In Washington, a Pentagon spokesman denied troops took an active part in the raid but said some personnel were present as advisers and observers.
``We acknowledged in 1995 and again this week that there were Department of Defense personnel there at the time, both as observers and advisers to the ATF and FBI,'' said Navy Rear Adm. Craig Quigley.
``We are forbidden by law from actively participating in police or law enforcement operations,'' Quigley added.
Cullen was quoted as telling the newspaper that the commandos had discussed their role at Waco with him later in 1993 while they worked together on an overseas assignment.
``When they explained to me the depth to which they were involved down in Waco, I was quite surprised.
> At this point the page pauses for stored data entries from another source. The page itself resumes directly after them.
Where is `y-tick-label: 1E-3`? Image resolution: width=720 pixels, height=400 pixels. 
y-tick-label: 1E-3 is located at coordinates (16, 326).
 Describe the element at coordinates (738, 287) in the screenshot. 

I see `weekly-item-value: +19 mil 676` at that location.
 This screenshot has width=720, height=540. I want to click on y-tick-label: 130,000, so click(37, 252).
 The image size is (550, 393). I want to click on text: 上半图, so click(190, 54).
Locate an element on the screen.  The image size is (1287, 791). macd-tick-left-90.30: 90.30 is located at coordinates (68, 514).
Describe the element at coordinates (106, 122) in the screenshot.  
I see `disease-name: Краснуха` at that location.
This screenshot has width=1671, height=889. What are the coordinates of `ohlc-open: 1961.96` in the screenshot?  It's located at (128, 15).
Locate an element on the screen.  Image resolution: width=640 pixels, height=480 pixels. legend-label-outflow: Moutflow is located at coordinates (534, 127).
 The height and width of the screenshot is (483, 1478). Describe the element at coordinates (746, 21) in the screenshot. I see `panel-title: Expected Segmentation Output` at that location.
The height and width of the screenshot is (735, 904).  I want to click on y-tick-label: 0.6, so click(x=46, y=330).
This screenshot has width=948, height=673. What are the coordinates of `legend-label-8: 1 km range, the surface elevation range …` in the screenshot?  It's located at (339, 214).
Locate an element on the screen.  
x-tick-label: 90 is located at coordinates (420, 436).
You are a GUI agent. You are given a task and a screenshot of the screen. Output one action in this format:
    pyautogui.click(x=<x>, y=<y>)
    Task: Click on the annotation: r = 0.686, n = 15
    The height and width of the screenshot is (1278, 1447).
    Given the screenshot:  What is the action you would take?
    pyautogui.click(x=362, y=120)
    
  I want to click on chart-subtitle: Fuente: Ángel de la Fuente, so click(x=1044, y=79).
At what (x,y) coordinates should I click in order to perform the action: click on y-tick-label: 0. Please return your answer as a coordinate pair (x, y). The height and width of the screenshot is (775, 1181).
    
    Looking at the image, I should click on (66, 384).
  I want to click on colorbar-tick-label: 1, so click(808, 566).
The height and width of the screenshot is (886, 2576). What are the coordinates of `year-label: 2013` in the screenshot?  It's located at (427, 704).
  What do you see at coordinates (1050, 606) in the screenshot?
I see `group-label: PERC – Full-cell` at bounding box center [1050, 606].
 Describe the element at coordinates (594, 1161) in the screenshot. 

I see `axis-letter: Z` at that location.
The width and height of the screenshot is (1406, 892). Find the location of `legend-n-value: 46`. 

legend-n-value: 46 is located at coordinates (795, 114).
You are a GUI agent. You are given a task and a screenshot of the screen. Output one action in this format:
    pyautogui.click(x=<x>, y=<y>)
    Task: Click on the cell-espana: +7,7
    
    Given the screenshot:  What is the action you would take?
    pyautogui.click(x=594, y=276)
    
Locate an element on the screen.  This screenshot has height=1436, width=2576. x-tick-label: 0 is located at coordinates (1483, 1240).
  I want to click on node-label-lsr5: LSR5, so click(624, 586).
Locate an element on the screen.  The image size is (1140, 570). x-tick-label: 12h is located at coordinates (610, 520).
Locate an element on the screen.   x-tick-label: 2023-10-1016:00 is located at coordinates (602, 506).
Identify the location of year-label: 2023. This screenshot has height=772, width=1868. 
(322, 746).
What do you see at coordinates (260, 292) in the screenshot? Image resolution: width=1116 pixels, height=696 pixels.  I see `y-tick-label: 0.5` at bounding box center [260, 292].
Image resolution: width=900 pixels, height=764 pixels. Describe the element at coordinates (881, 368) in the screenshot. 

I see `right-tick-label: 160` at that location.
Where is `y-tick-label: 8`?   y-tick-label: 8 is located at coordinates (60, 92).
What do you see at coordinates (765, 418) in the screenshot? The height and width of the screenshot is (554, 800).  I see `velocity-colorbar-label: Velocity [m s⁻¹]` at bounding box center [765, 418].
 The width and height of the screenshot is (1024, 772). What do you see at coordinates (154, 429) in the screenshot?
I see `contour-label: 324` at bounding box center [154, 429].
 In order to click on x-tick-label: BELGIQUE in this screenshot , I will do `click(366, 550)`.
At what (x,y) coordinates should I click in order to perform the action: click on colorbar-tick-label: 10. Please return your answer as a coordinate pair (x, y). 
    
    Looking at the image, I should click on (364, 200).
They said basically they were out there in the vehicles, the Bradley (fighting vehicles), the CEV (tanks) ... They were active,'' he said.
``Whether it's the macho-bravo-type talk of guys in the field, I don't know,'' he said, declining to identify the commandos. ``I have no reason to suspect that they lied,'' he added.
The Dallas Morning News said use of active-duty military personnel against civilians without a specific presidential decree was a violation of federal law.
A defense official, who asked not to be identified, told reporters in Washington that military special forces personnel were on the scene at Waco as advisers. The Pentagon does not openly discuss the operations of such troops.
Thursday U.S. Attorney General Janet Reno said she was angry at not being told until recently that FBI agents involved in the Waco siege used tear gas canisters capable of sparking a fire. The FBI had previously denied using such canisters.
Reno maintained however the FBI did not cause the fire that
destroyed the compound and killed 80 people.